The Peculiar Character of Seventh-day Adventists

I agree with Linda’s sentiments and would like to contribute (perhaps as a kind of summary) one man’s view of the most important lesson we are to learn from the story of Job.
The following is excerpted from a book about Job written by an English clergyman/author of the 19th century named E. W. Bullinger. As always, when reading something written in another time, allowance should be made for changes in the meaning of words. For example the word patience may better be understood in our day as endurance and pitiful as compassionate.

The Oldest Lesson in the World
or The Lesson of the Book of Job
As Seen in ‘The End of the Lord’

‘Ye have heard of the patience of Job, and have seen the end of the Lord, that the Lord is very pitiful, and of tender mercy.’ (James 5:11)

We have all heard of the patience of Job. But the great and important question is this, have we ‘seen the end’ which the Lord had in view in all His dealings with Job? The end which He brought about in His own perfect way?
The object and purpose of the book are one. Whatever is said or done; whoever speaks or acts; all has reference to one person; and all is designed to bring about one end. It is a long book. It consists of forty-two chapters, relating to various events, and different agencies all brought to bear upon one person, and all directed to one end - the ‘end of the Lord’.
Ancient it is beyond all dispute. This, therefore is the oldest lesson in the world.

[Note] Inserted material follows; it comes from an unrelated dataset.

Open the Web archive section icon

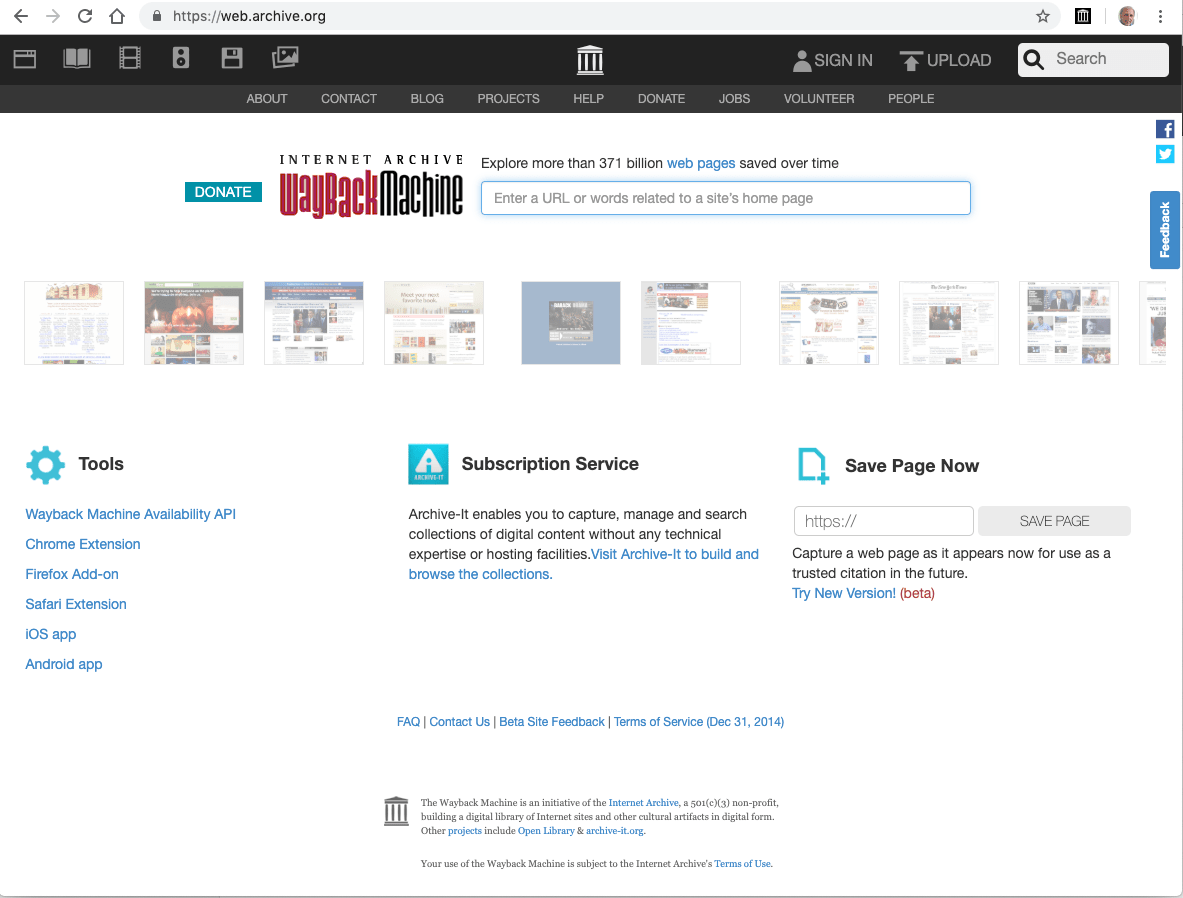[24, 58]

It is the first great lesson which stands in the fore-front of revelation; the lesson of the book of Job answers the solemn question,
'How should man be just with God?'
This is not only the oldest lesson, but it is the most important lesson that is possible for us to learn. If we know not this lesson it matters not what else we may know. If we know this lesson, it little matters what else we do not know.
Job was perfect. The Hebrew word (tam) means upright, sincere and without guile. He did possess that wisdom which fears the Lord and departs from evil; but the only true wisdom, which always justifies God and condemns one’s self, he did not know. True wisdom is to know what is ‘a contrite heart’ and ‘a broken spirit’. These are the sacrifices with which God is well pleased; and apart from these all other ‘wisdom’ and all other sacrifices are worthless.
Until man knows this he cannot know either God or himself.
To teach Job this important lesson is the ‘end’ of all that we read in this book. All that is done and all that is said is intended to do for Job:
What the ‘mighty famine’ did for the lost son (Luke ch 15)
What another famine did for Joseph’s brethren (Gen 44:16)
What Nathan’s parable did for David (2Sam 12:1-13)
What a glorious vision did for Isaiah (ch 6:1-5) and for Daniel (ch 10:1-8)
What a wondrous miracle did for Peter (Luke 5:1-8).
The same work must be done for Job; and the same result must be produced in his case as in theirs.
As the lost son confessed, ‘I have sinned’.
As Joseph’s brethren acknowledged, ‘We are verily guilty’.
As David said, ‘I have sinned against the Lord’.
As Isaiah confessed, ‘Woe is me! …I am a man of unclean lips’.
And as Daniel declared, ‘My comeliness has turned into corruption’.
So Job must be taught to say, ‘I am vile’ (ch 40:4), ‘I abhor myself’, ‘I repent in dust and ashes’ (ch 42:6).
This is the ‘end of the Lord’ for the Lord Himself must teach this Divine lesson.
Man may be used by God to bring this about; but God alone must be the bringer near of His own salvation, and the bestower of His own righteousness.
All this is quite apart from mere ‘religion’ as such. Job was religious. Religion is the attempt by man to become righteous by morality and ordinances; but the moment God produces a broken heart and a contrite spirit, the sinner is lifted out of the region of religion, and becomes the possessor of ‘the righteousness of God’ Himself.
The book of Job…is an object lesson which exhibits before our eyes the Divine answer to man’s great question - the question of this book:
'How shall mortal man be just with God?'
Unless we recognize this as the ‘end’ and design of the book, we shall never understand it, or learn its lesson for ourselves. Jehovah dwells only ‘with him that is of a contrite and humble spirit’ (Is 57:15); to this man only He says, ‘will I look’ (Is 66:2). But neither one nor the other is seen in the case of Job until we come to the end of the book, and have ‘seen the end of the Lord’.
True, we have ‘heard of the patience of Job’; and if that had been all there was to hear it would have been only an additional ground for self-confidence; and a ground for our own depression and disappointment; for we fail to produce such patience as his.
But there is something for us to see as well as to hear; and that is, ‘the end of the Lord’; ‘even that the Lord is very pitiful and of tender mercy’. But this is seen only by those who have themselves been made broken in heart, and contrite in spirit, under His mighty hand.
The One who ends this mighty work is the One who begins it. He began it here with his question to the Adversary in the first chapter; and He ends it with His double blessing in the last chapter.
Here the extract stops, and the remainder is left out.